Now we'll check `ffmpeg` has been installed.

On Windows, this may not have been added to your path. If so, you can check your default install location using `winget --info`, and then add it to your path.

In [None]:
logger.info("Note that installed applications may not be immediately available after first installing.\n" \
            "It may be necessary to relaunch the notebook environment.")

!ffmpeg -version

### Videos to Work With

We start by defining a list of videos to test our application with, along with a function that takes a full YouTube URL and returns just the id portion.

I’ve used these videos because…

- The first is the fantastic [Burning Bridges](https://www.youtube.com/watch?v=udRAIF6MOm8) by Sigrid. The video has no embedded transcript.
- The second is the beautiful song [I Believe](https://www.youtube.com/watch?v=CiTn4j7gVvY) by Melissa Hollick. It’s one of my favourite songs of all time. When I get a migraine, I turn off the lights, and listen to this to feel better! And for those who enjoy gaming, this song is the end titles to the amazing Wolfenstein: New Order game. This video has an embedded transcript.
- Then we have a short [Jim Carey speech](https://www.youtube.com/watch?v=nLgHNu2N3JU), which gives us dialog without music or other ambient noise. It has an embedded transcript.
- And finally, a [Ukrainian song](https://www.youtube.com/watch?v=d4N82wPpdg8) from Eurovision 2024, by Jerry Heil and Alyona Alyona. This gives us an opportunity to test translation. It also has an embedded transcript.

In [None]:
# Videos to download
urls = [
    "https://www.youtube.com/watch?v=udRAIF6MOm8",  # Sigrid - Burning Bridges (English)
    "https://www.youtube.com/watch?v=CiTn4j7gVvY",  # Melissa Hollick - I Believe (English)
    "https://www.youtube.com/watch?v=nLgHNu2N3JU",  # Jim Carey - Motivational speech (English)
    "https://www.youtube.com/watch?v=d4N82wPpdg8",  # Jerry Heil & Alyona Alyona - Teresa & Maria (Ukrainian)
]

def get_video_id(url: str) -> str:
    """ Return the video ID, which is the part after 'v=' """
    return url.split("v=")[-1]

## Downloading Videos and Extracting Audio

Here I'll demonstrate a few different Python libraries for working with YouTube videos.

### Option 1 - With PyTubeFix

Here I'll use the [pytubefix](https://github.com/JuanBindez/pytubefix) library to download YouTube videos, and then to download mp3 audio-only streams as files.

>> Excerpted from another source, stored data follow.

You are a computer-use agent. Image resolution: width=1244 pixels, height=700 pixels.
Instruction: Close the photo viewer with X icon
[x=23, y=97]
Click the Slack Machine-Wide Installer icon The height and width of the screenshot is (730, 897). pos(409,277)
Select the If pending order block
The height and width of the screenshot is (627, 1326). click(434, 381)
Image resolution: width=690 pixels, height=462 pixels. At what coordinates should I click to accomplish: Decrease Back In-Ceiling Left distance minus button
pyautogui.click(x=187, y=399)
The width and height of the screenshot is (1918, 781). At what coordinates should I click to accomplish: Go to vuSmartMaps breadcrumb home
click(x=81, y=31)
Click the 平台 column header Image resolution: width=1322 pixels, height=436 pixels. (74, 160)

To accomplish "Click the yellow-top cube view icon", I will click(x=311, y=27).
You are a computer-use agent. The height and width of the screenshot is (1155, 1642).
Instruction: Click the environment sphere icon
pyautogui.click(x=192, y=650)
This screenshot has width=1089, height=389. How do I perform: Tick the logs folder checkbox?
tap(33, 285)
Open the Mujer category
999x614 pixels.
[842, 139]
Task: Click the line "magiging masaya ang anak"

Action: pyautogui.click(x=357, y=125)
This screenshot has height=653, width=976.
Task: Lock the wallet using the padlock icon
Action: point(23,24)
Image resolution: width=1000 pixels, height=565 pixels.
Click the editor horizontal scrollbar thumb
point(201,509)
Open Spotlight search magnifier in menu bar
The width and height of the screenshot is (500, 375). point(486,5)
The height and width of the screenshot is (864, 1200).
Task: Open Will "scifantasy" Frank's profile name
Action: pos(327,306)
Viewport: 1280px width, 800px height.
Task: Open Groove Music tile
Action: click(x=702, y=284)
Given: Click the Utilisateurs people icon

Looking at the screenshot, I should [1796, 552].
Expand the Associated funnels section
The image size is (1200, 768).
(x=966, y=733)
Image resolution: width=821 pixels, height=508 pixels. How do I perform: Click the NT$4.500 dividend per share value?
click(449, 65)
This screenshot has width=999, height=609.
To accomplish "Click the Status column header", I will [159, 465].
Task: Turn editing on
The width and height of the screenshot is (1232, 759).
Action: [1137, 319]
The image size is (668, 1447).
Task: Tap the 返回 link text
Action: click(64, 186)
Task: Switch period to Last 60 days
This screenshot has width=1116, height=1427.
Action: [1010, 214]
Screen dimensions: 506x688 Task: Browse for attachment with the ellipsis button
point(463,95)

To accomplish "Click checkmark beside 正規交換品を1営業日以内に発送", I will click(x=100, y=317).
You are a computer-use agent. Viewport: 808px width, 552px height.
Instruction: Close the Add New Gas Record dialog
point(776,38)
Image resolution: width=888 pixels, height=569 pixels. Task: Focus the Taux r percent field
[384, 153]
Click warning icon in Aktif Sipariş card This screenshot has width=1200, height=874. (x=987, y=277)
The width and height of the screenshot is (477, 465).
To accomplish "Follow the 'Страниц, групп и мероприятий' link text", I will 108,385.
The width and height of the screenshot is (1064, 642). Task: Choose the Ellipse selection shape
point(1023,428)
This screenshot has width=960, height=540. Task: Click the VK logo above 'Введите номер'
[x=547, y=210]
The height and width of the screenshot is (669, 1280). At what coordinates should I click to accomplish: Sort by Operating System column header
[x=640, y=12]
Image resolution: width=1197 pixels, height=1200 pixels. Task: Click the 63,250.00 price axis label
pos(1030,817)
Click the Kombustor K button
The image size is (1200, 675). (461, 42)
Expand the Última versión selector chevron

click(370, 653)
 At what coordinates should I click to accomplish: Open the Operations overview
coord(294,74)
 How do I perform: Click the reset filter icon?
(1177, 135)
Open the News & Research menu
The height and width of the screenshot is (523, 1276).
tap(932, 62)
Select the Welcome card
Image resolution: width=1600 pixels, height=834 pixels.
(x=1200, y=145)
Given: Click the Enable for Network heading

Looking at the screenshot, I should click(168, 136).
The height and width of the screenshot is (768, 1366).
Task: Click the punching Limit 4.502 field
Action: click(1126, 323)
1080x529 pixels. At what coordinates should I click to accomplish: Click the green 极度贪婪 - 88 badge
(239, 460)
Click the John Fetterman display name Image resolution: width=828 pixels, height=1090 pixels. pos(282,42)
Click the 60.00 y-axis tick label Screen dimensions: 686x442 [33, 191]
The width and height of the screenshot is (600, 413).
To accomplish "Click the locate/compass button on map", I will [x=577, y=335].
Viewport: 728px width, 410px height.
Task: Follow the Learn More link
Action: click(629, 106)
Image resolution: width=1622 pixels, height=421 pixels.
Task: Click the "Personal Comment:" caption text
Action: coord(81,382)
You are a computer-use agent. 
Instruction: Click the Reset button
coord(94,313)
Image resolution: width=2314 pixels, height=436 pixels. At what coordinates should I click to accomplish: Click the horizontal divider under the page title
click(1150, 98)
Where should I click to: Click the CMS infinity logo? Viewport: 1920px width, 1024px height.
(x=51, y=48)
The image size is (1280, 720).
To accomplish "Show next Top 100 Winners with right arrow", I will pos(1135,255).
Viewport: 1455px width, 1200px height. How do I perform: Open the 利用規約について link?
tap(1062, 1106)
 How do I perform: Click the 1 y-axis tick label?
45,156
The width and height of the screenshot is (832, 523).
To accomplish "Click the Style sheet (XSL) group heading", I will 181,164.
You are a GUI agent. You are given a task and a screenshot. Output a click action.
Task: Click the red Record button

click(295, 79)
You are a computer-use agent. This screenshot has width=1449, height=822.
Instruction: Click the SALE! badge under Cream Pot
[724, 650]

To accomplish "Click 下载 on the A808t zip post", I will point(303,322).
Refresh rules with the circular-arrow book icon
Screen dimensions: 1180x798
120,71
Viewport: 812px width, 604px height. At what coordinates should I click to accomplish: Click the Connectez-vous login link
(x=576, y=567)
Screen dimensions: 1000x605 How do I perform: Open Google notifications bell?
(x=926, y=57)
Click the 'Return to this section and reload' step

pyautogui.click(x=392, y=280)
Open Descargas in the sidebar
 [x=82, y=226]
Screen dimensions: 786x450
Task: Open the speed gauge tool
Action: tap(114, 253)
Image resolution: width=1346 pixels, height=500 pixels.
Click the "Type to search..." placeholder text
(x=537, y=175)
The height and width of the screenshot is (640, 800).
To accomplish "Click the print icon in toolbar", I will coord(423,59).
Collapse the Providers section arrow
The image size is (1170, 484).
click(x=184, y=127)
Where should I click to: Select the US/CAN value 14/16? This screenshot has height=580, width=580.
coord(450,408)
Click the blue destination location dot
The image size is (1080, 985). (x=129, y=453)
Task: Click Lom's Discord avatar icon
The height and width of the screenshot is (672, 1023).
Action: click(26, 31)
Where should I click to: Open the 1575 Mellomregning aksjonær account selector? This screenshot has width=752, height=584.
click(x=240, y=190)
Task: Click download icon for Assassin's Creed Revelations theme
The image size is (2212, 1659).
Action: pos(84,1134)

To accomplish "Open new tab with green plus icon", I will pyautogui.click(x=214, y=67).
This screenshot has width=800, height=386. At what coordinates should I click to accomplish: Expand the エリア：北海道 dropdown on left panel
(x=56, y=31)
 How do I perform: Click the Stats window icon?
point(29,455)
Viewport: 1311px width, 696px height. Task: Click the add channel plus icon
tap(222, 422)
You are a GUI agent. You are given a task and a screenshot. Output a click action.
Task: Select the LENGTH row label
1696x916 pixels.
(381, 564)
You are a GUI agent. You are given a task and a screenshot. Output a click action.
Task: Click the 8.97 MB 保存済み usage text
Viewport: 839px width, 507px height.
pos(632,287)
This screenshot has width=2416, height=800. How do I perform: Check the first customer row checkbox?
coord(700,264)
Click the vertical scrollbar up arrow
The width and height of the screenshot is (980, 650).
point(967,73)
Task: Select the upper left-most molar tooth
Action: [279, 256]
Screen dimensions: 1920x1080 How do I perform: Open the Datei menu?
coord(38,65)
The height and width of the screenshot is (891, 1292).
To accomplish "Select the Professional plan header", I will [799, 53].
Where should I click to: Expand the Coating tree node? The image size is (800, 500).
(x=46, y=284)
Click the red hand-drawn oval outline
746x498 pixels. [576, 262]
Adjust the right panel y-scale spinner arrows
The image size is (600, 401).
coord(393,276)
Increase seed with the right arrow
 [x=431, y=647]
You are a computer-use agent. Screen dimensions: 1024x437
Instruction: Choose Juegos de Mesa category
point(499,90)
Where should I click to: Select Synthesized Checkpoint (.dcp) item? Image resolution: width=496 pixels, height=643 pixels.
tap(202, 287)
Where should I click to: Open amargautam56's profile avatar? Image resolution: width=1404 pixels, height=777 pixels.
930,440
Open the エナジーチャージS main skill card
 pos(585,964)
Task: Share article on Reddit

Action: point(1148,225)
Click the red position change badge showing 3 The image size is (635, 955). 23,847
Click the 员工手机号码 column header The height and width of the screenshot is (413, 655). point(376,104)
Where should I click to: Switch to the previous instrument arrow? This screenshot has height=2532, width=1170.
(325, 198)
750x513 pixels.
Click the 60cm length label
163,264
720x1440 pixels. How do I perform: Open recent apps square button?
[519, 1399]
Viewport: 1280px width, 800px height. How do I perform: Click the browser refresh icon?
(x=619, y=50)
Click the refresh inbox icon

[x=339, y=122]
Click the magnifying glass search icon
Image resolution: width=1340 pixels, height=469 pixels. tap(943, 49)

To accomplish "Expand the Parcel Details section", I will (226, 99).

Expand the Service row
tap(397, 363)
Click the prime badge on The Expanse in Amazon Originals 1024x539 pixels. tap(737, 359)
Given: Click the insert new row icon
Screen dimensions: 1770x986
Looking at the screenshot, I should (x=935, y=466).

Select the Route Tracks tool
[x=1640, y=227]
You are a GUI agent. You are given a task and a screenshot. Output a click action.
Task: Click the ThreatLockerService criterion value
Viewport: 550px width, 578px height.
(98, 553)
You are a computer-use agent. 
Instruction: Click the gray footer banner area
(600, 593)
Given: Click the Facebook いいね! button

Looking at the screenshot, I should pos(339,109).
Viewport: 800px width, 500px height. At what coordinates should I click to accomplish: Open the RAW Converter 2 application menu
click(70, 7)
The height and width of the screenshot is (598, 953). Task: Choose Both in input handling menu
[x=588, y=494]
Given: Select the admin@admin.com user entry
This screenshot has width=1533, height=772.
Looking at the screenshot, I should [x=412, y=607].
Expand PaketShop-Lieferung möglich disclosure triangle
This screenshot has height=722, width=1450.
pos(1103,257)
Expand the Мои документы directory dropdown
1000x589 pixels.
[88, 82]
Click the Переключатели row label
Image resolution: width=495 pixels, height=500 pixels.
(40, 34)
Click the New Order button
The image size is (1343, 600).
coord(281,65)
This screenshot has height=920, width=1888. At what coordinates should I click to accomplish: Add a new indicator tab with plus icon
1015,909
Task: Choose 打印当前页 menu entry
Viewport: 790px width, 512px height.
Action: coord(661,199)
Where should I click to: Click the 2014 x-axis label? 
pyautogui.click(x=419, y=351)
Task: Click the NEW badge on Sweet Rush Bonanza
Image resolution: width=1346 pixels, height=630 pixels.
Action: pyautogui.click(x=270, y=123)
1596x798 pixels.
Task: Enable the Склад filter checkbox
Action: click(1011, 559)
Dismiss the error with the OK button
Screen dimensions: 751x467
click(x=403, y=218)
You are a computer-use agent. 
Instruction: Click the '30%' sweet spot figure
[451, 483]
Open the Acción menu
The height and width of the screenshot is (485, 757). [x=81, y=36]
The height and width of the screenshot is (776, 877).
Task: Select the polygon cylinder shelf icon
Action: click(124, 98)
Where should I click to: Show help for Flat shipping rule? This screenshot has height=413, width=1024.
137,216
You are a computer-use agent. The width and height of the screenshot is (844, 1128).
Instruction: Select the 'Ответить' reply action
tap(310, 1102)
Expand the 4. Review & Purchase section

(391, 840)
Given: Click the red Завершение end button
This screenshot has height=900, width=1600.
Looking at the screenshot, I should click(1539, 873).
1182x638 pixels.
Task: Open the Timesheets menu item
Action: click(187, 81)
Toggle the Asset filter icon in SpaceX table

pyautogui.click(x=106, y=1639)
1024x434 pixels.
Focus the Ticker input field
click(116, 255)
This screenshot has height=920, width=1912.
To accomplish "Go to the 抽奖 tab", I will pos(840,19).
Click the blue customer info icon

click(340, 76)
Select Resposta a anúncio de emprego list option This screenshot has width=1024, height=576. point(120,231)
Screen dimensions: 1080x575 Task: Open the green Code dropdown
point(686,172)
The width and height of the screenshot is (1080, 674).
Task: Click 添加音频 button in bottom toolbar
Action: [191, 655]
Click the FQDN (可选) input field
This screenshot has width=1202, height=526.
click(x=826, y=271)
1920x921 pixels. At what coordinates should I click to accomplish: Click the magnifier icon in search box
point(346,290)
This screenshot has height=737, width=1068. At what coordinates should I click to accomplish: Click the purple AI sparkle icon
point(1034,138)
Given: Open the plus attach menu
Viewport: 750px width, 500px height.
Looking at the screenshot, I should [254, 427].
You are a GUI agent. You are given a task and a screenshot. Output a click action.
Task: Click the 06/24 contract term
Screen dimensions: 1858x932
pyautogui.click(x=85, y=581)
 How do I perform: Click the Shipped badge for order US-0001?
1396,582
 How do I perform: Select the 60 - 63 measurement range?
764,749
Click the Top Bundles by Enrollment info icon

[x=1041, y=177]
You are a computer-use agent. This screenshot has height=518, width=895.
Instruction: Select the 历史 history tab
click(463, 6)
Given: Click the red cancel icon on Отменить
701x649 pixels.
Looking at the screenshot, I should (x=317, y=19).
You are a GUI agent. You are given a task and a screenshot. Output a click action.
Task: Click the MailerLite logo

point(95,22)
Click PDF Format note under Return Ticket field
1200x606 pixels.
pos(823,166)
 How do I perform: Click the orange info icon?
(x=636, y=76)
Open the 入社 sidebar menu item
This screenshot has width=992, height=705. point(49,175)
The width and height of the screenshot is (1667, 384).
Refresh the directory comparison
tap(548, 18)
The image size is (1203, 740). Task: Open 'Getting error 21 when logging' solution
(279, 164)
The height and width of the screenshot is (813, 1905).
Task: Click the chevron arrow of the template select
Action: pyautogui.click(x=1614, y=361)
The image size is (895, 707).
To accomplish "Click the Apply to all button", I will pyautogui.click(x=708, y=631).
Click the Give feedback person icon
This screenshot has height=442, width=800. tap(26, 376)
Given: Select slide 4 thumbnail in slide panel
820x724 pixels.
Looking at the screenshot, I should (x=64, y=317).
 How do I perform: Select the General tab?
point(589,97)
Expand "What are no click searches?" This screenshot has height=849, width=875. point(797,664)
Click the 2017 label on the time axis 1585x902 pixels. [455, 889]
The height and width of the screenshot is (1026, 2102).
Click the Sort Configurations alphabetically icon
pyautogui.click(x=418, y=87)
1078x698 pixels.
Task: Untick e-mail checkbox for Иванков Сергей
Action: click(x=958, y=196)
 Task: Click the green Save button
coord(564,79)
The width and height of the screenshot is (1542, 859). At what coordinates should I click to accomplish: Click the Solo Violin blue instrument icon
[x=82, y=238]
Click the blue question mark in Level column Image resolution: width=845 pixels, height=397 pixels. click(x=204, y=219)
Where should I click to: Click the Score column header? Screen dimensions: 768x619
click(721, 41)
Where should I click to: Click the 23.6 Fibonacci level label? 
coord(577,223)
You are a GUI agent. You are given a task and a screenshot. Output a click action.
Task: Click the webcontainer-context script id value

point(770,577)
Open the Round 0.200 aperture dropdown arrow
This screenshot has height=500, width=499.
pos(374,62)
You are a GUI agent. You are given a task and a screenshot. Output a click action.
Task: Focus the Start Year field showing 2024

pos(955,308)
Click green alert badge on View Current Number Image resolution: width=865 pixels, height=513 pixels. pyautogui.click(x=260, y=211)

This library is a community-maintained fork of `pytube`. It was created to provide quick fixes for issues that the official pytube library faced, particularly when YouTube's updates break `pytube`.

Pros:

- The library is very easy to use.
- We can work with video, audio, channels, playlists, and even search and filter.
- It is [well documented](https://pytubefix.readthedocs.io/en/latest/).
- It can be used from the command line, with its simple CLI.
- It is VERY FAST!

Cons:

- Does not offer some of the more sophisticated capabilities that are offered by `yt_dlp`.
- It does not appear to set mp3 headers correctly. The mp3s are actually encoded as mp4a. I don't think this is a problem, but it's worth bearing in mind!

In [None]:

from pytubefix import YouTube
from pytubefix.cli import on_progress

output_locn = f"{locations.output_dir}/pytubefix"

def process_yt_videos():
    for i, url in enumerate(urls):
        logger.info(f"Downloads progress: {i+1}/{len(urls)}")

        try:
            yt = YouTube(url, on_progress_callback=on_progress)
            logger.info(f"Getting: {yt.title}")
            video_stream = yt.streams.get_highest_resolution()
            if not video_stream:
                raise Exception("Stream not available.")

            # YouTube resource titles may contain special characters which
            # can't be used when saving the file. So we need to clean the filename.
            cleaned = clean_filename(yt.title)

            video_output = f"{output_locn}/{cleaned}.mp4"
            logger.info(f"Downloading video {cleaned}.mp4 ...")
            video_stream.download(output_path=output_locn, filename=f"{cleaned}.mp4")

            logger.info(f"Creating audio...")
            audio_stream = yt.streams.get_audio_only()
            audio_stream.download(output_path=output_locn, filename=cleaned, mp3=True)

            logger.info("Done")

        except Exception as e:
            logger.error(f"Error processing URL '{url}'.")
            logger.debug(f"The cause was: {e}")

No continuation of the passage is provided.